Vitruvius (Marcus V. Pollio), Roman architect and engineer, studied Greek philosophy and science and gained experience in the course of professional work. He was one of those appointed to be overseers of imperial artillery or military engines, and was architect of at least one unit of buildings for Augustus in the reconstruction of Rome. Late in life and in ill health he completed, sometime before 27 BCE, De Architectura which, after its rediscovery in the fifteenth century, was influential enough to be studied by architects from the early Renaissance to recent times.
In On Architecture Vitruvius adds to the tradition of Greek theory and practice the results of his own experience. The contents of this treatise in ten books are as follows. Book 1: Requirements for an architect; town planning; design, cities, aspects; temples. 2: Materials and their treatment. Greek systems. 3: Styles. Forms of Greek temples. Ionic. 4: Styles. Corinthian, Ionic, Doric; Tuscan; altars. 5: Other public buildings (fora, basilicae, theatres, colonnades, baths, harbours). 6: Sites and planning, especially of houses. 7: Construction of pavements, roads, mosaic floors, vaults. Decoration (stucco, wall painting, colours). 8: Hydraulic engineering; water supply; aqueducts. 9: Astronomy. Greek and Roman discoveries; signs of the zodiac, planets, moon phases, constellations, astrology, gnomon, sundials. 10: Machines for war and other purposes.
Marcus Vitruvius Pollio (born c. 80–70 BC, died after c. 15 BC) was a Roman military engineer under Julius Ceasar, generally attributed to be the sole author of the only extant major work from classical antiquity on architecture, De architectura, better known in English as The Ten Books on Architecture.

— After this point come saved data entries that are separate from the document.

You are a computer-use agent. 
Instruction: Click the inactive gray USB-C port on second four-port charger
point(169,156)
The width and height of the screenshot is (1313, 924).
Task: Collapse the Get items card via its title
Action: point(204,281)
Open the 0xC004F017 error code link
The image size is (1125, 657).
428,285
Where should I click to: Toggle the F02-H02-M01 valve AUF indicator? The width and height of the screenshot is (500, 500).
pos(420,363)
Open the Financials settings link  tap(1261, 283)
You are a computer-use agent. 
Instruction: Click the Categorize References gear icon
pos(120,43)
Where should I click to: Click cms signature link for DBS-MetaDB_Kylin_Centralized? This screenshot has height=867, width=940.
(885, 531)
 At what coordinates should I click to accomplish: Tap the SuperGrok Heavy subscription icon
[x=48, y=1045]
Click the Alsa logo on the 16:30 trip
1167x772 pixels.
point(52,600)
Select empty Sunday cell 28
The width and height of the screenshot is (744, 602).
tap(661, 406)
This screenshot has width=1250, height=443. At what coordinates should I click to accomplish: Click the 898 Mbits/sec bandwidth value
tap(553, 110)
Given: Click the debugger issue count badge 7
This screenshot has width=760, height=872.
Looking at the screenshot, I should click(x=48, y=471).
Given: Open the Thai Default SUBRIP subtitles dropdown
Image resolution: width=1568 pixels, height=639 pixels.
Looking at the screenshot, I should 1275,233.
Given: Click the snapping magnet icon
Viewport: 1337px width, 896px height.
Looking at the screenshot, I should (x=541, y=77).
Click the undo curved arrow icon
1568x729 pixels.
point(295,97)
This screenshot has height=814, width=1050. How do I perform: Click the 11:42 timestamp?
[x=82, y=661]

Contents of the books 6-10 include, domestic buildings such as Roman villa, typically a farmhouse or country house built in the Roman Republic and the Roman Empire, sometimes reaching extravagant proportions. Pavements, an outdoor floor or superficial surface covering and decorative plasterwork, coating of walls and ceilings and for moulding and casting decorative elements. Water supplies and aqueducts, to bring water from outside sources into cities and towns. Aqueduct water supplied public baths, latrines, fountains, and private households; it also supported mining operations, milling, farms, and gardens. Sciences influencing architecture, like geometry, measurement, astronomy, sundial. Use and construction of machines, Roman siege engines, water mills, drainage machines, hoisting, pneumatics.
Vitruvius originated the idea that all buildings should have three attributes: firmitas, utilitas, and venustas ("strength", "utility", and "beauty"). These principles of perfect proportion in architecture led to the famous Renaissance drawing of the Vitruvian Man by Leonardo da Vinci.